• [PROBLEM]:
Lines of the material that include the string "Like" should be returned.

• [DATA PROVIDED]:
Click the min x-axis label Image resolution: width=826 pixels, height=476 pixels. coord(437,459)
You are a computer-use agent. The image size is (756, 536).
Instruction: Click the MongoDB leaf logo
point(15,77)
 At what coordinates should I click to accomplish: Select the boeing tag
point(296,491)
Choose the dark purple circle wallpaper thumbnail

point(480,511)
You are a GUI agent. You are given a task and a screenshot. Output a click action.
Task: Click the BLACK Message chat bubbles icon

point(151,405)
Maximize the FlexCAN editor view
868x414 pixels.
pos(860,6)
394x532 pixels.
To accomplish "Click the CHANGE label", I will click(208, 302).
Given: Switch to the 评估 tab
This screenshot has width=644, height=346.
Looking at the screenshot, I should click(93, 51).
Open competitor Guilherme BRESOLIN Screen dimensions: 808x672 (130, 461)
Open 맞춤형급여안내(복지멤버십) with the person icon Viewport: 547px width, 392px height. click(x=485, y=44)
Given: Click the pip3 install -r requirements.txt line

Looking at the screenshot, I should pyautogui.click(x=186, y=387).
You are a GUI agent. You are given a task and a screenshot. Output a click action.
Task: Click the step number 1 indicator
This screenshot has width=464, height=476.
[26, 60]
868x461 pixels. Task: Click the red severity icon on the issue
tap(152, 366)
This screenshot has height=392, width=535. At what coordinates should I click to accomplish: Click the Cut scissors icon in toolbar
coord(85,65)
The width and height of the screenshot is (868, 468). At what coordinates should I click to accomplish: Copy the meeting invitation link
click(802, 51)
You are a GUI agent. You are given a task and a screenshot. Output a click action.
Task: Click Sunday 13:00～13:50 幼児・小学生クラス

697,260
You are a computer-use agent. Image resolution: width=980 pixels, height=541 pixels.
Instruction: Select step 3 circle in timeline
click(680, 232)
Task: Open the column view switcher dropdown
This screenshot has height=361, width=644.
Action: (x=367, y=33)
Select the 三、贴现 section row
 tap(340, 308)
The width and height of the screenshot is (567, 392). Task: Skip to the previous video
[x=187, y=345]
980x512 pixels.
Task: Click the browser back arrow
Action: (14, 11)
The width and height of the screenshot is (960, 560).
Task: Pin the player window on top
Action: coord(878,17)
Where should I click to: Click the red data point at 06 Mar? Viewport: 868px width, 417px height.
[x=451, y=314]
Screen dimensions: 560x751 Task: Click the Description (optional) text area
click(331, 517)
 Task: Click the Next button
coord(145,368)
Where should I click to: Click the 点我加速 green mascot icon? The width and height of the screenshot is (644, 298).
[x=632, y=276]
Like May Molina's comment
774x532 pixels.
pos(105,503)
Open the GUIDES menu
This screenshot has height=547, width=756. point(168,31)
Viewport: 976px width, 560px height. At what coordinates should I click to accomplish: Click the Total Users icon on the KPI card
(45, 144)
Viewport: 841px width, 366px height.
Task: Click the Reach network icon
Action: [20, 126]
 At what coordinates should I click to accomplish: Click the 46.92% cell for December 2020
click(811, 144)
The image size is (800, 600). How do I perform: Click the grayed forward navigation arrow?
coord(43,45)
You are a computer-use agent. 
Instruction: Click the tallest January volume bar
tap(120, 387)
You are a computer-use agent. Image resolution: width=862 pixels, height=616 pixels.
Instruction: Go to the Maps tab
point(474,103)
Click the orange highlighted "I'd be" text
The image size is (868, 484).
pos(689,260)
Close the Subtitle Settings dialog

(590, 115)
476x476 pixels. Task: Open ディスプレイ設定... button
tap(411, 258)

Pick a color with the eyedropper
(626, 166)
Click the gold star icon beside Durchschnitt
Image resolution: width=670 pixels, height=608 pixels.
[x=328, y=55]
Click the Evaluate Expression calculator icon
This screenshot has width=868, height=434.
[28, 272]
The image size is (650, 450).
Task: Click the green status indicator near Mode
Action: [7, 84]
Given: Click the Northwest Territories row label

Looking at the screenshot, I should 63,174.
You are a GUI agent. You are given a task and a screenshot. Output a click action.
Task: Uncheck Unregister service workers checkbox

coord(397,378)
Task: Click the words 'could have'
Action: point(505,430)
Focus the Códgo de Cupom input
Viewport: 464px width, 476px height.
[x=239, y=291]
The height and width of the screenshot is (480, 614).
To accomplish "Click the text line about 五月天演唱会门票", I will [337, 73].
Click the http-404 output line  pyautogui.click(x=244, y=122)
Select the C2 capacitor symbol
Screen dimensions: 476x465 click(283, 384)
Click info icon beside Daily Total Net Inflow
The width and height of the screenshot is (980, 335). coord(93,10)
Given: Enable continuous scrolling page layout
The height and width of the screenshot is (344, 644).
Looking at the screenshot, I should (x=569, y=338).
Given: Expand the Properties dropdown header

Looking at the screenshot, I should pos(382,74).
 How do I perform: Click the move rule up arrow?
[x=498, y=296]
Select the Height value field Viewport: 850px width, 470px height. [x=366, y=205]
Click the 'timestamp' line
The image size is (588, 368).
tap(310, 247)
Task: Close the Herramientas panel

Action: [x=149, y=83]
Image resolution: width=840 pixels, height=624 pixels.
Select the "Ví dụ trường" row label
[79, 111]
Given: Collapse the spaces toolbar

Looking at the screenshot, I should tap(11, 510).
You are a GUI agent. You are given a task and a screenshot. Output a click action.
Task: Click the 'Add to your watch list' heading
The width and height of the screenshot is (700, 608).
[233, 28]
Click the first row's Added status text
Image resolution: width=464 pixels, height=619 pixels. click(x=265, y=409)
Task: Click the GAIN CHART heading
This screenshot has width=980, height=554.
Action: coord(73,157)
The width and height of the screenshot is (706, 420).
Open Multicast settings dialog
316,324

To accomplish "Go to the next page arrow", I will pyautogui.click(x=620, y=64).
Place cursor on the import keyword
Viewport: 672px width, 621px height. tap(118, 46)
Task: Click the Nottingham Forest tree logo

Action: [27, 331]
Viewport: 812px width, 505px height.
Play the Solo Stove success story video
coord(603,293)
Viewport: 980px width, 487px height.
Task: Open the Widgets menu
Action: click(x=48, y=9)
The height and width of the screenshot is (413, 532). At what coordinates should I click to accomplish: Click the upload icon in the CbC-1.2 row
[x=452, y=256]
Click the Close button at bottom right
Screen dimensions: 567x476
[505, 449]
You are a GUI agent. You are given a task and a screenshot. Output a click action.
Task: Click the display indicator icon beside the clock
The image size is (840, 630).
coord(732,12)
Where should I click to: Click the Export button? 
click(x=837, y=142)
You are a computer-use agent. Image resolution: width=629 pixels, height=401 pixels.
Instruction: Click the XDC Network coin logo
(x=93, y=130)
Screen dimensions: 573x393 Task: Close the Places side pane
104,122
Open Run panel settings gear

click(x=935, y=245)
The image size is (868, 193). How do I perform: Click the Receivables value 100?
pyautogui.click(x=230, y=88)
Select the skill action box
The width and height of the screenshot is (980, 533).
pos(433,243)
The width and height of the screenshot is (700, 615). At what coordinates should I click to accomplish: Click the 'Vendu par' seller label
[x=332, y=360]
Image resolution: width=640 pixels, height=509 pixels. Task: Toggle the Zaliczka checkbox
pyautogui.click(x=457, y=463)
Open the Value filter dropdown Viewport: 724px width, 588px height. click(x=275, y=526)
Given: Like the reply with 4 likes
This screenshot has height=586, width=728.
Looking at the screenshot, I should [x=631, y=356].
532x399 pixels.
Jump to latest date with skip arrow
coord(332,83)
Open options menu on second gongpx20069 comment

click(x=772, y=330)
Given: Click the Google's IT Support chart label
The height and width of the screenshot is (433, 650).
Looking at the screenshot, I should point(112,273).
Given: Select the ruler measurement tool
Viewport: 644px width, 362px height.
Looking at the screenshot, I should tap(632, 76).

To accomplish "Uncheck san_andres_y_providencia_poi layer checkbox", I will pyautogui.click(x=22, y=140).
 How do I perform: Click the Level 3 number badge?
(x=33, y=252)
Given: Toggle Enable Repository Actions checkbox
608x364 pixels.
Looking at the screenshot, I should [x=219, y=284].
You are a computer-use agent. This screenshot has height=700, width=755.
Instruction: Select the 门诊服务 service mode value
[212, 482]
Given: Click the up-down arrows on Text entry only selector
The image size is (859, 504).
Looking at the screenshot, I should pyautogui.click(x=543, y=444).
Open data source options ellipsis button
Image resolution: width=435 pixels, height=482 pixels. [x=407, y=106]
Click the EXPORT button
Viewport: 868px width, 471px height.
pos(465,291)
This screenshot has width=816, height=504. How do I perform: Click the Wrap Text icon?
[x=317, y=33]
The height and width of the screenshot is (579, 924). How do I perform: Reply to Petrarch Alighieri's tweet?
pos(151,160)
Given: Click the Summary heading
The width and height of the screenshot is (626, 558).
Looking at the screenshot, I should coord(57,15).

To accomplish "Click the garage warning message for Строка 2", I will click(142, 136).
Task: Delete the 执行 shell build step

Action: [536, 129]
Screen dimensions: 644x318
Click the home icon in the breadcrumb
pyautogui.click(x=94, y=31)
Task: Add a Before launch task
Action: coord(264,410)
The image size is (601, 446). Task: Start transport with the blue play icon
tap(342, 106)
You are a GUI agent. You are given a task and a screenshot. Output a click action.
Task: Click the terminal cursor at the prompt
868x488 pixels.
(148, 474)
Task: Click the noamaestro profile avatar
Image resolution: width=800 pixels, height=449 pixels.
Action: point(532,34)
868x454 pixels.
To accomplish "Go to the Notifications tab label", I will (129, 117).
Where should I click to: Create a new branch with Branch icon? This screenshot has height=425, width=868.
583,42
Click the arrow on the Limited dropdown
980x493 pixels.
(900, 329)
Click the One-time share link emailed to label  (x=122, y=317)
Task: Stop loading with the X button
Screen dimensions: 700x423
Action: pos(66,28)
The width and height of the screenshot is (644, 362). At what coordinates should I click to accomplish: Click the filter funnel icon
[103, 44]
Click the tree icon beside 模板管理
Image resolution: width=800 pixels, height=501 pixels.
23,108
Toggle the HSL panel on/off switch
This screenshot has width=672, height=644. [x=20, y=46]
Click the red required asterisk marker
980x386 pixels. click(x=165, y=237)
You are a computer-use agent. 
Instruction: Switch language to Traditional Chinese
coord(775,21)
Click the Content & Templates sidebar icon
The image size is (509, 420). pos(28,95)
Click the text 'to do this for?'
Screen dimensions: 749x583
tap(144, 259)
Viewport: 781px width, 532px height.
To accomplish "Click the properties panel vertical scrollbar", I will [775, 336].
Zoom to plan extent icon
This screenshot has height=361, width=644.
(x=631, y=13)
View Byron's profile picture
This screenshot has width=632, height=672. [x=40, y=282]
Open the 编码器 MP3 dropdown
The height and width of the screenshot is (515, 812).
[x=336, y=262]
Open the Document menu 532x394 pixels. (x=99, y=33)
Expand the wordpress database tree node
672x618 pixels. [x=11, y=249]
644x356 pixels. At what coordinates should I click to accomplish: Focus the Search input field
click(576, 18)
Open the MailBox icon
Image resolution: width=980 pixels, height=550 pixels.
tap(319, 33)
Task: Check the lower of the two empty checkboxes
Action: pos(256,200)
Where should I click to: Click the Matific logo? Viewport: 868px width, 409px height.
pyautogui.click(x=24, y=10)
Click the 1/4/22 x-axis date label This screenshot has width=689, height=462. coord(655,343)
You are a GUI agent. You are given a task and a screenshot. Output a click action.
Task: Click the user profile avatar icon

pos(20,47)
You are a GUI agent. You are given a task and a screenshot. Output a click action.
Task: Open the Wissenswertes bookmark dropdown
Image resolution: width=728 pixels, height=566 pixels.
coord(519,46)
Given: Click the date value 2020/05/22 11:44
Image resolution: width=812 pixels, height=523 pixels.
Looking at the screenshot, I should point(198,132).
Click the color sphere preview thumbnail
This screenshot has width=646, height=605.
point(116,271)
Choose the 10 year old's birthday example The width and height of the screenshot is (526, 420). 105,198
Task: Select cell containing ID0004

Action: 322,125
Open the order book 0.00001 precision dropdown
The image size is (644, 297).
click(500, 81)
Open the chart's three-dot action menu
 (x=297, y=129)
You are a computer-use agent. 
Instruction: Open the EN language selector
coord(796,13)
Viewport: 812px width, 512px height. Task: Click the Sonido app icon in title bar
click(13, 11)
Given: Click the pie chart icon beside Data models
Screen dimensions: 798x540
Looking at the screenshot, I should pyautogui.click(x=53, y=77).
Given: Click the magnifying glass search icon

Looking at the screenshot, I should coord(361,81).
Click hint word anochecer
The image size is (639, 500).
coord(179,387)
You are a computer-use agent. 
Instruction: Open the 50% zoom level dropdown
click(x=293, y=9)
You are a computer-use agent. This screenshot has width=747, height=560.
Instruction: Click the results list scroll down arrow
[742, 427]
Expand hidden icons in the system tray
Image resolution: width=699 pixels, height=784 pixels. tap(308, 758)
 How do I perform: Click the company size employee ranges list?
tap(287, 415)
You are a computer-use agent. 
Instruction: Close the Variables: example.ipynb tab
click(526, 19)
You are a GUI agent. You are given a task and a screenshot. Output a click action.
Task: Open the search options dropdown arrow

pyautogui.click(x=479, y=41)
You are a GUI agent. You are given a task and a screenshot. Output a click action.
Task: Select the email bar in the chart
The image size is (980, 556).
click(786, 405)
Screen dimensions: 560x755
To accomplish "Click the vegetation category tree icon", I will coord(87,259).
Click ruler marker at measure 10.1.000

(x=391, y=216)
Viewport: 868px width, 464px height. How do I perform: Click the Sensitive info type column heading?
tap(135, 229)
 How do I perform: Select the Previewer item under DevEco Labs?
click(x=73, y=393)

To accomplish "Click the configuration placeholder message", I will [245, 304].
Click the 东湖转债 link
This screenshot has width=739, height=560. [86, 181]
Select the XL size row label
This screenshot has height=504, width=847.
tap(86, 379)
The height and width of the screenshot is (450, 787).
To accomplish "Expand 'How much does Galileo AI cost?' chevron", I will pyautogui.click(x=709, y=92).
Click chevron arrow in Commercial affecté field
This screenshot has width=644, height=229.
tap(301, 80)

• [RESPONSE]:
Like May Molina's comment
Given: Like the reply with 4 likes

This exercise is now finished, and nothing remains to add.